Oracle Scratchpad

December 31, 2010

Quiz Night

Filed under: Infrastructure — Jonathan Lewis @ 11:45 pm UTC Dec 31,2010

Many people in the UK like to greet the new year with some sort of party, and in this household the type of party we like includes old-fashioned party games (can you draw “Brief Encounters” in 10 seconds ?); so, for all those members of the Oracle community who haven’t prepared their party games this year, here’s a little quiz:

Which processes could report waits for “log file sequential read”, and why are they reading log files ?

    1.

    10.

Warning: the number of answers I have may, or may not, be the 10 suggested by the list.
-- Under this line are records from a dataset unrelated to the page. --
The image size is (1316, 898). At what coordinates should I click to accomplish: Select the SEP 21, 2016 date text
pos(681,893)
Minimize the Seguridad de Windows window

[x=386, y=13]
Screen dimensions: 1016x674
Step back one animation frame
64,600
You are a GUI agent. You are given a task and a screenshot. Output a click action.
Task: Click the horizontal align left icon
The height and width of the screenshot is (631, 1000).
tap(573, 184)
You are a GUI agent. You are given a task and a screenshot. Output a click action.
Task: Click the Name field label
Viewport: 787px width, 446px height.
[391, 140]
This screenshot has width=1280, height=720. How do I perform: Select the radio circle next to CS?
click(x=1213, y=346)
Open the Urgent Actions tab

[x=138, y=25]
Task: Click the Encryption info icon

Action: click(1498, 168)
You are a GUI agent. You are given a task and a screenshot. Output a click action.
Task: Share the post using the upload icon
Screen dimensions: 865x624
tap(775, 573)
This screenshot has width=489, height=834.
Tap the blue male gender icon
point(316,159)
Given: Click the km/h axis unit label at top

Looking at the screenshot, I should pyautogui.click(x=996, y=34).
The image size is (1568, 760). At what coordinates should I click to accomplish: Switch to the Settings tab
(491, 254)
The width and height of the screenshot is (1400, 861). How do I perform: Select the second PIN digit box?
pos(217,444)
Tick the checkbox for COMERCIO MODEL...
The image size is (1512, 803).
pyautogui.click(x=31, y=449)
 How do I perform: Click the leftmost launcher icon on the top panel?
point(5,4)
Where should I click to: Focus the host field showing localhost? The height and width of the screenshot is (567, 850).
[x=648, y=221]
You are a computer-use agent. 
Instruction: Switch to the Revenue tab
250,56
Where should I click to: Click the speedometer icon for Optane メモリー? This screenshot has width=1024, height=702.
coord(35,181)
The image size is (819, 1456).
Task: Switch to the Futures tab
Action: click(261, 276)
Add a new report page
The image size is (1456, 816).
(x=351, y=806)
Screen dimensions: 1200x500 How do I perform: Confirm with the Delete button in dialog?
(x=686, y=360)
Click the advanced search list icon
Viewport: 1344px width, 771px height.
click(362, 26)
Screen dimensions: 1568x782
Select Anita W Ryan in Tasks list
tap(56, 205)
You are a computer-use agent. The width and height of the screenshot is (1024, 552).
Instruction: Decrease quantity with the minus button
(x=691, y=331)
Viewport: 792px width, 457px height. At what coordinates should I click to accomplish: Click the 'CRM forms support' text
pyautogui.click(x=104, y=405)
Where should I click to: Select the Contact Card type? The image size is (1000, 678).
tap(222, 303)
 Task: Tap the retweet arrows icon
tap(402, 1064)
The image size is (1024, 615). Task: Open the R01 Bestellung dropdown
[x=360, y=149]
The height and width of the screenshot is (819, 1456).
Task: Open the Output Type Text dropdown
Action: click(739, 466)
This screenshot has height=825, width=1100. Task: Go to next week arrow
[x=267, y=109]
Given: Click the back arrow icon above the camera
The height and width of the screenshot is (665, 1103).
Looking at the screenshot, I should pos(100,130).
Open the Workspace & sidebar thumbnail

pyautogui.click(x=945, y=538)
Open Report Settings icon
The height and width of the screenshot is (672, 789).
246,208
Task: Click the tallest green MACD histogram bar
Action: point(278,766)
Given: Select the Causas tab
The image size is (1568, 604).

Update Jan 5th: There were a couple of answers I wasn’t expecting (and would need to check), but some things are fairly easy to check. Here, for example, is a simple script that will identify sessions that regularly wait for ‘log file sequential read’.

select 
	ses.program
from 
	v$session_event sev,
	V$session ses
where
	sev.event = 'log file sequential read'
and	ses.sid = sev.sid
;

Answers 7th Jan:

The obvious one, of course, is ARCH (or ARCn as they tend to be) the archiver process(es). Archiving requires something to read the online redo and copy them to some other location. Here’s a brief extract from tracing an archive process – showing reads of 1MB (2048 x 512 bytes per block) -just after a log file switch:

WAIT #0: nam='log file sequential read' ela= 38410 log#=0 block#=1 blocks=2048 obj#=-1 tim=101515708285
WAIT #0: nam='Log archive I/O' ela= 183580 count=1 intr=256 timeout=-1 obj#=-1 tim=101515892589
WAIT #0: nam='log file sequential read' ela= 84409 log#=0 block#=2049 blocks=2048 obj#=-1 tim=101515977375
WAIT #0: nam='Log archive I/O' ela= 116641 count=1 intr=256 timeout=-1 obj#=-1 tim=101516094684
WAIT #0: nam='log file sequential read' ela= 31139 log#=0 block#=4097 blocks=2048 obj#=-1 tim=101516126157
WAIT #0: nam='Log archive I/O' ela= 122492 count=1 intr=256 timeout=-1 obj#=-1 tim=101516250399
WAIT #0: nam='log file sequential read' ela= 32197 log#=0 block#=6145 blocks=2048 obj#=-1 tim=101516282965
WAIT #0: nam='Log archive I/O' ela= 122779 count=1 intr=256 timeout=-1 obj#=-1 tim=101516552698
WAIT #0: nam='Log archive I/O' ela= 4 count=0 intr=32 timeout=2147483647 obj#=-1 tim=101516552996
WAIT #0: nam='Log archive I/O' ela= 25 count=1 intr=32 timeout=2147483647 obj#=-1 tim=101516553297

Slightly less obvious is LGWR, the log writer itself. Apart from reading the log files at (normal) startup to check that they’re there, LGWR reads the start of the current and next log files on every log switch. Here’s the trace file of LGWR on a log file switch where there are two files in each group:

WAIT #0: nam='log file sequential read' ela= 32788 log#=0 block#=1 blocks=1 obj#=-1 tim=100016453547
WAIT #0: nam='log file sequential read' ela= 18309 log#=1 block#=1 blocks=1 obj#=-1 tim=100016471921
WAIT #0: nam='log file single write' ela= 518 log#=0 block#=1 blocks=1 obj#=-1 tim=100016472654
WAIT #0: nam='log file single write' ela= 516 log#=1 block#=1 blocks=1 obj#=-1 tim=100016473225
Media recovery not enabled or manual archival only 0x10000
WAIT #0: nam='log file sequential read' ela= 90 log#=0 block#=1 blocks=1 obj#=-1 tim=100016473376
WAIT #0: nam='log file sequential read' ela= 73 log#=1 block#=1 blocks=1 obj#=-1 tim=100016473474
WAIT #0: nam='log file single write' ela= 477 log#=0 block#=1 blocks=1 obj#=-1 tim=100016473981
WAIT #0: nam='log file single write' ela= 856 log#=1 block#=1 blocks=1 obj#=-1 tim=100016474885

By playing around with files per group we can work out that the order of activity is:

    read the current
    write the next
    read the current
    write the current

Next up: any process which is involved in (asynchronous) Change Data Capture (CDC) or Streams will be reading the log files, as will any process running a Log Miner session.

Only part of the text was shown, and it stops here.